MLflow
Open-source platform for the ML lifecycle — experiment tracking, model registry, packaging, and deployment.
Category
MLOps
Difficulty
Intermediate
When to use
You need experiment tracking and a model registry without buying a full MLops platform, and you want something self-hostable.
When not to use
You're a solo researcher running ten experiments a month — a spreadsheet or Weights & Biases free tier is easier.
Alternatives
Weights & Biases Neptune Comet ClearML
At a glance
| Field | Value |
|---|---|
| Category | ML lifecycle platform |
| Difficulty | Intermediate |
| When to use | Experiment tracking + registry, self-hosted |
| When not to use | Tiny projects; heavy-collaboration teams that want polished UX |
| Alternatives | Weights & Biases, Neptune, Comet, ClearML |
What it is
MLflow has four components: Tracking (log params, metrics, artifacts per run), Projects (packaging training code), Models (a standard format with flavors for sklearn, PyTorch, XGBoost, etc.), and Model Registry (versioned, stage-tagged model store). It runs against a backend store (Postgres is standard) and an artifact store (S3/GCS).

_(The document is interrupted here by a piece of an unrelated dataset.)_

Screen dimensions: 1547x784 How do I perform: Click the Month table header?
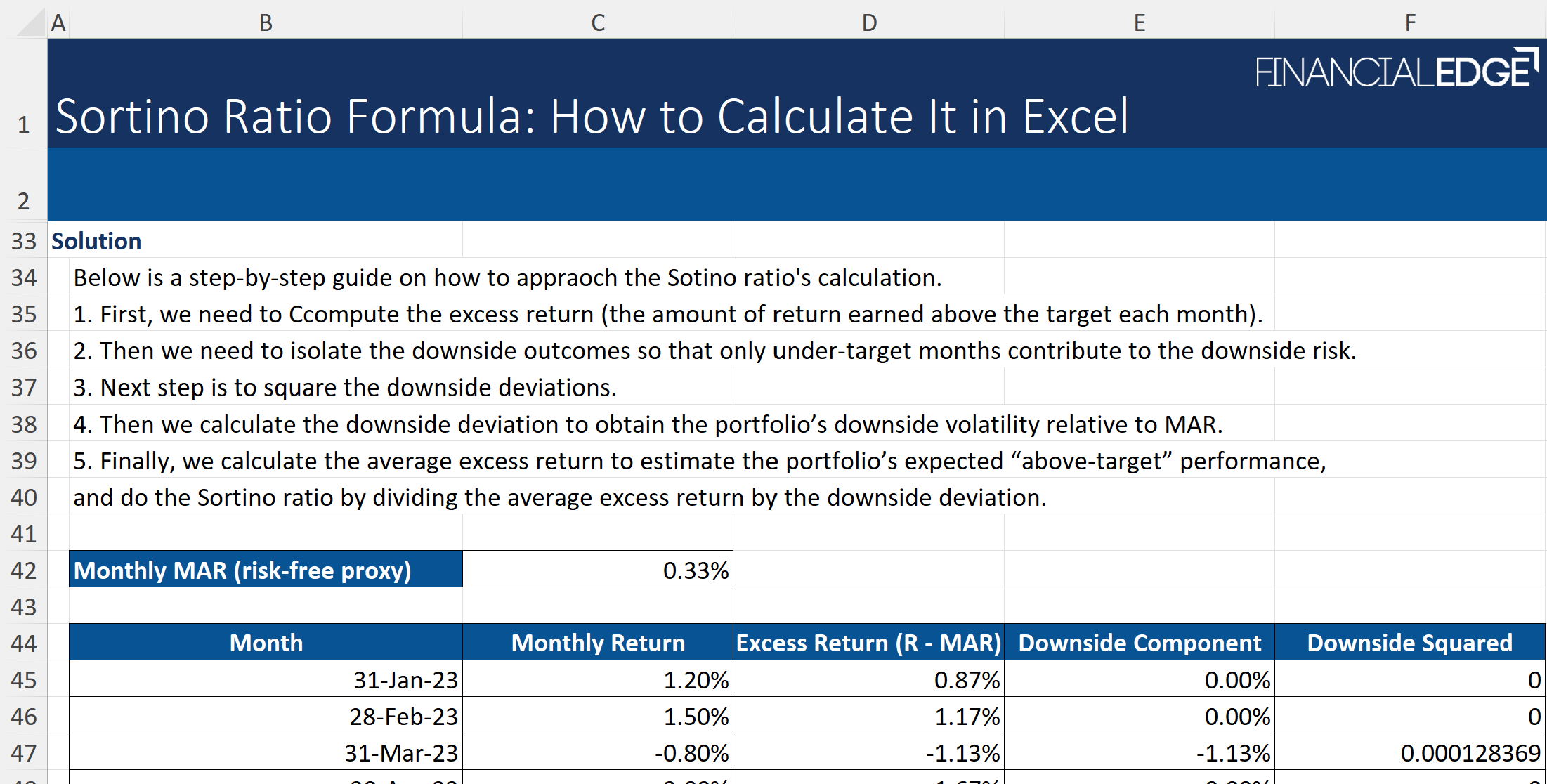pyautogui.click(x=266, y=643)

When we reach for it at Ephizen
- Comparing training runs side by side with clear lineage from code commit to metrics.
- The registry as the source of truth for “which model is in production”.
- Packaging classical ML and small deep learning models into a standard serve-able format.
Getting started
import mlflow
mlflow.set_experiment("churn")
with mlflow.start_run():
mlflow.log_params({"lr": 0.05, "max_depth": 6})
mlflow.log_metric("val_auc", 0.87)
mlflow.sklearn.log_model(clf, "model", registered_model_name="churn-xgb")
Gotchas
- The tracking UI is functional but dated. Weights & Biases is much nicer if budget allows.
- Self-hosting needs real backing storage — SQLite + local files is fine for one user, not a team.
log_artifacton large files is slow over the network; prefer logging URIs for huge artifacts.